If the European Union would symmetrically and indiscriminately apply the Precautionary Principle, not just to precaution the possibility of suffering harm or loss, but also to permit, following an assessment of available information, the possibility of enjoying ‘uncertain’ benefits or gains, we would have numerous nutrition and health claims stating, suggesting or implying that a possible or probable relationship exists between a food category, a food or one of its constituents and health. To make this happen, all that is required is the changing of a few words in the text of Article 7 of Regulation 178/2002/EC and the addition of that revised text as paragraphs 3 and 4 to this Regulation to make this happen:
‘Article 7 – Regulation 178/2002/EC
Precautionary principle applied to possible benefits
3. In specific circumstances where, following an assessment of available information, the probability or possibility of beneficial effects on health is identified but scientific uncertainty persists, provisional benefit management measures necessary to ensure the high level of health chosen in the Union may be adopted, pending further scientific information for a more comprehensive benefit assessment.
4. Measures adopted on the basis of paragraph 1 shall be proportionate and no less permissive of trade than is required to achieve the high level of health chosen in the Union, regard being had to technical and economic feasibility and other factors regarded as legitimate in the matter under consideration. The measures shall be reviewed within a reasonable period of time, depending on the nature of the benefit to life or health identified and the type of scientific information needed to clarify the scientific uncertainty and to conduct a more comprehensive benefit assessment.’
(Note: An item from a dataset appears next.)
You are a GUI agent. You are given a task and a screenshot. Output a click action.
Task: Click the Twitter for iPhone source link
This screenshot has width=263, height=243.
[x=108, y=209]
If the Precautionary Principle would be indiscriminately applied to risks on harm and “risks” on benefits, we would as many “risks” on benefits as we now have risks on harm.
[i] See e.g. Article 114(3) (ex Article 95(3) TEC) of the current Treaty on the Functioning of the European Union.
[ii] General Food Law.
[iii] Case C-221/00; Commission of the European Communities v Republic of Austria, supported by Kingdom of Denmark and Joined Cases C-421/00, C-426/00 and C-16/01 Bürgermeister der Landeshauptstadt Klagenfurt v R. Sterbenz (C-421/00) P.D. Haug v Magistrat der Stadt Wien (C-426/00) P.D. Haug v Unabhängiger Verwaltungssenat Wien (C-16/01).
[iv] This is explicated in great detail in Health Claims Censored, De Facto Publications, 2012.
[v] Alliance for Natural Health (C-154/04) v Secretary of State for Health and National Association of Health Food Stores (C-155/04) and Health Food Manufacturers Ltd v Secretary of State for Health and National Assembly for Wales; Judgment of the Court; 12 July 2005.
[vi] Commission Regulation (EC) No 353/2008 of 18 April 2008 establishing implementing rules for applications for authorisation of [Article 13.5 and/or Article 14 type] health claims as provided for in Article 15 of Regulation (EC) No 1924/2006 of the European Parliament and of the Council.
[vii] Article submitted for publication at the time of this writing – May 2013- quoted with authors’ permission.
[viii] Assistant professor at the Roosevelt Academy (chemistry and philosophy of science), Middelburg, the Netherlands; Adjunct at the University of Massachusetts Amherst, Environmental Health Sciences; Chair of the Chemical Food Safety & Toxicity Working Group of the Global Harmonization Initiative.
[ix] Professor of Human Toxicology Department of Pharmacology & Toxicology Maastricht University Medical Centre – The Netherlands.
[x] Professor & Environmental Health Science Director, Department of Public Health, University of Massachusetts – Amherst College – USA.
[xi] See point 48 in ECJ’s Judgment in Case C-221/000, Commission v Republic of Austria.